Posted by marlang@reddit | LocalLLaMA | View on Reddit | 148 comments

Spent an evening dialing in Qwen3.6-35B-A3B on consumer hardware. Fun side note: I had Claude Opus 4.7 (just the $20 sub) build the config, launch the servers in the background, run the benchmarks, read the VRAM splits from the llama.cpp logs, and iterate on the tuning — basically did the whole thing autonomously. I just told it what hardware I have and what I wanted to run.

Sharing because the common --cpu-moe advice is leaving 54% of your speed on the table on 16GB GPUs.

Hardware

The finding — --cpu-moe vs --n-cpu-moe N

Everyone’s using --cpu-moe which pushes ALL MoE experts to CPU. On a 16GB GPU with a 22GB MoE model that means only \~1.9 GB of your VRAM gets used — the other \~12 GB sits idle.

--n-cpu-moe N keeps experts of the first N layers on CPU and puts the rest on GPU. With N=20 on a 40-layer model, the split uses VRAM properly.

Benchmarks (300-token generation, Q4_K_M)

Config Gen t/s Prompt t/s VRAM used
--cpu-moe (baseline) 51.2 87.9 3.5 GB
--n-cpu-moe 20 78.7 100.6 12.7 GB
--n-cpu-moe 20 + -np 1 + 128K ctx 79.3 135.8 13.2 GB

+54% generation speed, +54% prompt speed vs. naive --cpu-moe. Jumping to 128K context is essentially free thanks to -np 1 dropping recurrent-state memory.

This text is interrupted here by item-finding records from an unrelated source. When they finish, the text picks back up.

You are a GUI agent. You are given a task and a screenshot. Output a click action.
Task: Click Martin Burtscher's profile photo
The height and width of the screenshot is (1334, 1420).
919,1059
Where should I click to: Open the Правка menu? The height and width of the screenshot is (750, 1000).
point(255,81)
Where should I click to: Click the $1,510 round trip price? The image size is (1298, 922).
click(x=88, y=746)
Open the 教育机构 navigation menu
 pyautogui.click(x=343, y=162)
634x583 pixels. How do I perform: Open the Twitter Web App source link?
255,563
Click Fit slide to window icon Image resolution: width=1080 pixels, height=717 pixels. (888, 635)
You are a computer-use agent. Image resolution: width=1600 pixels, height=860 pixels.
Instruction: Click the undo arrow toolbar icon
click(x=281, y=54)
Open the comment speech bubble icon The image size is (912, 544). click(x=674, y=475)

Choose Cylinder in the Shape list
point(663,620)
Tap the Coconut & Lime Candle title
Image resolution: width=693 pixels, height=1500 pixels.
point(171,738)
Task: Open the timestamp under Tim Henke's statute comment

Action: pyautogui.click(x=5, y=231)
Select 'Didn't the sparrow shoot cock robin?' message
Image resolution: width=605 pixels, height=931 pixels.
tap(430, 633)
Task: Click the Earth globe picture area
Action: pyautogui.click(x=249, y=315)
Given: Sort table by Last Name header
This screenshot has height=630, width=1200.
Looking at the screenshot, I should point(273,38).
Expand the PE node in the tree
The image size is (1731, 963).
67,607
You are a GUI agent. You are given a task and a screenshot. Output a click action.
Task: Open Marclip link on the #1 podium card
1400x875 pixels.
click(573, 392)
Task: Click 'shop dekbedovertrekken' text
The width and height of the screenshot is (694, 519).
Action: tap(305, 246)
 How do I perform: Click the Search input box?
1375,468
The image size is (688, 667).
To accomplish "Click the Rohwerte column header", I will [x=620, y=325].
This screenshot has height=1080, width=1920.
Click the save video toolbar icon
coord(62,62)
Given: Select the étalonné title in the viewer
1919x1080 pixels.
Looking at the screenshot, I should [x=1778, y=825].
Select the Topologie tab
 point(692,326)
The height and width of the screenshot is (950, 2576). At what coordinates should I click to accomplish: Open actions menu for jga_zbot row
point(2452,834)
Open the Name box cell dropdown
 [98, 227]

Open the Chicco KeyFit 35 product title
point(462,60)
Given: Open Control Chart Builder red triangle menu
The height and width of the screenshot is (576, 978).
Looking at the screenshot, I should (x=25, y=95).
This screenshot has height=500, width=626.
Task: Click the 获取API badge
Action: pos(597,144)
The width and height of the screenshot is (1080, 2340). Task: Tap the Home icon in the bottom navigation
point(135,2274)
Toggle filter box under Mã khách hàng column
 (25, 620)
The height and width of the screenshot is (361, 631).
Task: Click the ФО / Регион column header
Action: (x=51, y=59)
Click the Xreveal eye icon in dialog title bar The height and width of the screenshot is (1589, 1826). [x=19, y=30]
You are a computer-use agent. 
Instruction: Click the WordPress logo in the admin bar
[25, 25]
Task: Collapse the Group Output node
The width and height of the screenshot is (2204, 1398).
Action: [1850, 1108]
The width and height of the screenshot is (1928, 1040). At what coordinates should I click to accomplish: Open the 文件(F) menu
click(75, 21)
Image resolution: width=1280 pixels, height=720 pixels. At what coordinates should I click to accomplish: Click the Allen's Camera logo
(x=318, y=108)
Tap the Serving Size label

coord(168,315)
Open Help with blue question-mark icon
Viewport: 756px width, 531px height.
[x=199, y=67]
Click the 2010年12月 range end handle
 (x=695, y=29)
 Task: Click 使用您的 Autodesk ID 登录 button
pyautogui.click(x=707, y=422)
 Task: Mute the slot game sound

Startup command that works

llama-server.exe ^
  -m "Qwen3.6-35B-A3B-UD-Q4_K_M.gguf" ^
  --n-cpu-moe 20 ^
  -ngl 99 ^
  -np 1 ^
  -fa on ^
  -ctk q8_0 -ctv q8_0 ^
  -c 131072 ^
  --temp 0.6 --top-p 0.95 --top-k 20 --min-p 0.0 ^
  --presence-penalty 0.0 --repeat-penalty 1.0 ^
  --reasoning-budget -1 ^
  --host 0.0.0.0 --port 8080

That’s Unsloth’s “Precise Coding” sampling preset. For general use: --temp 1.0 --presence-penalty 1.5.

Gotchas I hit (well, that Opus hit and fixed)

How to tune N for your GPU

Each MoE layer on GPU costs \~530 MB VRAM. Non-MoE weights are \~1.9 GB fixed. For a 40-layer model:

GPU VRAM Recommended N
8 GB stay with --cpu-moe
12 GB N=26
16 GB N=20 (sweet spot)
24 GB N=8 (fits almost everything)

Start conservative, watch VRAM during a long-context generation, then step N down by 2-3 until you have \~2 GB headroom.

TL;DR

Replace --cpu-moe with --n-cpu-moe 20, add -np 1, and you get 79 t/s + 128K context on a 5070 Ti. The 9800X3D’s V-Cache carries the CPU side effortlessly.

And Claude Opus 4.7 on the $20 Pro sub is genuinely good enough now to run this kind of hardware-tuning loop end-to-end — launch servers in background, parse logs, iterate — without hand-holding. Kind of wild.

Happy to test other configs if anyone wants comparisons.